Bj\"orck Sequences: Extension to Arbitrary Lengths, Correlation Analysis, and Applications to Wireless Systems

In this paper, we propose a sequence construction framework that extends prime-length Bj\"orck sequences, a class of Constant Amplitude Zero Autocorrelation (CAZAC) sequences, to arbitrary lengths using Goldbach's conjecture for even and odd integers. The framework is generic and applies to any CAZAC family defined for prime lengths and supports extensions to both cyclically shifted sequences and sequences with different root indices. We analytically characterize the resulting correlation behavior and show that the construction preserves orthogonality among cyclic shifts while maintaining favorable zero-lag cross-correlation across different root-index sequences. We further investigate Bj\"orck sequences as candidates for reference signals in next-generation wireless systems. Using the proposed framework, we extend Bj\"orck sequences to arbitrary lengths and evaluate their time- and frequency-offset estimation performance in terrestrial (TNs) and non-terrestrial networks (NTNs). Results show performance comparable to Zadoff--Chu (ZC) sequences in low-Doppler TN environments and improved robustness in high-Doppler NTN scenarios due to superior ambiguity-function properties.

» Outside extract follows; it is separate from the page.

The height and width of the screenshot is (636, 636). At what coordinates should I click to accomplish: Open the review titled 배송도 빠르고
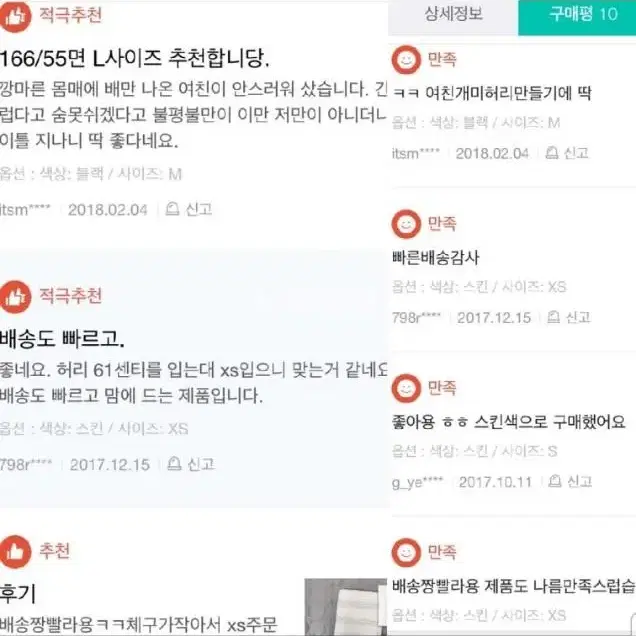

We also identify an inherent Doppler-dependent behavior that can cause sequence misidentification under large Doppler shifts. To address this, we propose two mitigation strategies: (i) leveraging coarse Doppler estimates prior to detection, and (ii) selecting appropriately spaced subsets of orthogonal sequences. Ambiguity function-based analysis demonstrates the effectiveness of these approaches in improving estimation reliability. Overall, this work enables practical arbitrary-length CAZAC sequence design and establishes Bj\"orck sequences as a strong alternative for reference signal design in high-Doppler environments.